There’s a well-practised ritual that comes with dining in the social-media age: the preliminary online restaurant search triggered by a specific craving; the maniacal skimming of reviews to determine which dishes are most responsible for a destination’s four-and-a-half-star score; and finally, if you’re really crafty, a geotag sweep through Instagram for visual confirmation of the aforementioned findings.
But consider this strategy all but thrown out the window when you commit to one of the Dine Out Vancouver Festival’s most anticipated events—the Secret Supper Soirée.
Organized by chef Robin Kort of culinary-tour company Swallow Tail, the speakeasy-style dinner excursion operates amid an air of delicious, deep-seated mystery. Every year, dozens of curious diners pile onto an old-school trolley bus at Pacific Central Station, and it takes them to a number of top-secret stops to enjoy a multicourse dinner prepared by a local chef.
The three-hour event combines two of Kort’s biggest passions: creative, seasonally inspired cooking and 1930s paraphernalia. “I’d wanted to do a travelling or tasting tour for a while, and the 1930s theme sort of popped up,” she says in a phone interview. “I used to be a swing dancer, and I like that kind of style and music.”
The decade is reflected in every aspect of the evening: attendees are encouraged to dress in era-appropriate gear, from dresses and feather boas to flat caps and double-breasted suits, and each destination is selected for its historical significance.

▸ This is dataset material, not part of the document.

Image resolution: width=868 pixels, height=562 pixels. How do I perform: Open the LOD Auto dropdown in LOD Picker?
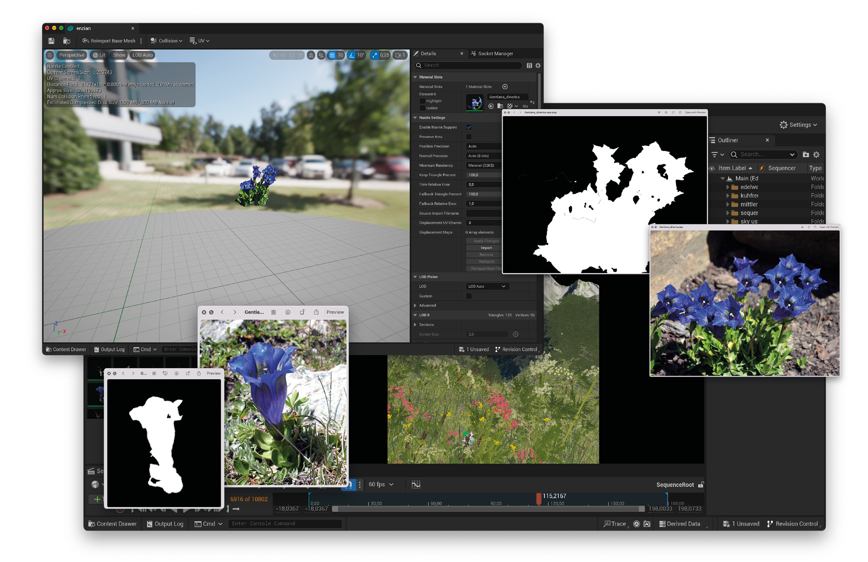(487, 286)
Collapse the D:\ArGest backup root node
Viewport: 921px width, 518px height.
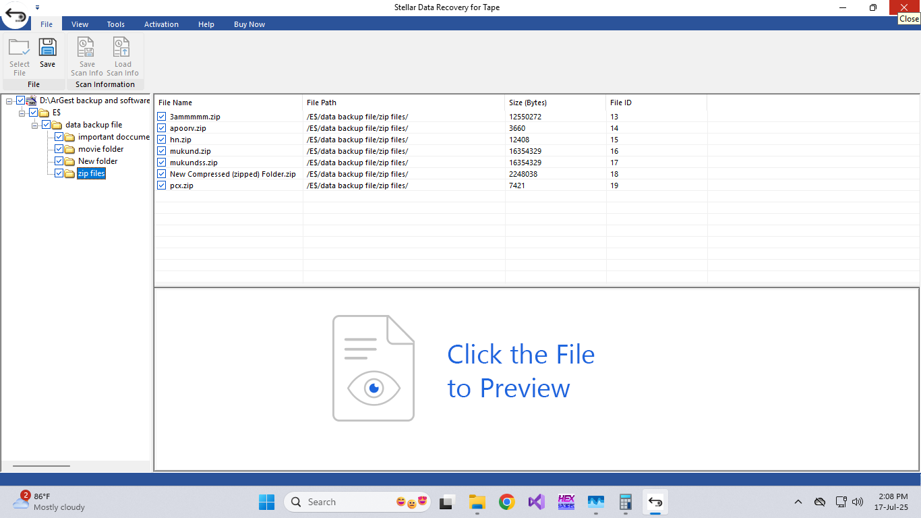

“I do a lot of wandering aimlessly,” Kort says without a hint of irony, explaining her method for scouting the soirée’s clandestine spots. As on previous tours, the three little-known locations in this year’s event are in buildings that were standing during the 1930s, including a former longshoremen’s club and a gorgeous, speakeasy-esque space that previously served as a meeting place for Japanese immigrants.
Just as inspired by the overarching ’30s theme—though shrouded in slightly less secrecy—is the soirée’s multi-course dinner menu. Created by chef Jacob Deacon-Evans, formerly of Supermarine, Wildebeest, and Bishop’s Restaurant, this year’s meal features a curried winter-vegetable salad that’s a nod to the Sikh immigrants who arrived in Vancouver during the 1920s and ’30s, and a candied-salmon spread that references the First Nations hunting grounds that once occupied the tour’s first site.
Deacon-Evans will prepare a similarly inspired grilled beef tongue in a cooking demonstration at the event’s second location, before guests are whisked to the final spot, where they’ll enjoy a main course of roasted lingcod, oyster mushrooms, and clam emulsion, and a charred-apple dessert.
Each course will be expertly paired with a wine from Naramata’s Lake Breeze Wine Farm, and attendees can also expect another playful aspect before the night is over: a dress-up trunk and a photo booth that they’re free to get silly in.
“I always like an interactive component at each event, so it’s more than just food,” Kort says. “It’s something that they can remember and tell people about.”
A handful of other events in this year’s Dine Out Vancouver Festival also give people plenty of reason to move beyond the meal. The culinary fete’s Film Feast series, for example, treats guests to a movie screening before serving up a meal inspired by the foods pictured on-screen. Act I, Eat 1: Common Grace, a dinner-and-play combo directed by Ron Reed, and Bhangra With Vij’s, a family-style feast featuring live entertainment from the Vancouver International Bhangra Celebration, offer immersive elements of their own.
Still, we’d bet it’s the mystique that surrounds the Secret Supper Soirée that will get the most tongues wagging. “It’s kind of that one-off thing you do in the year that’s kind of different,” Kort says.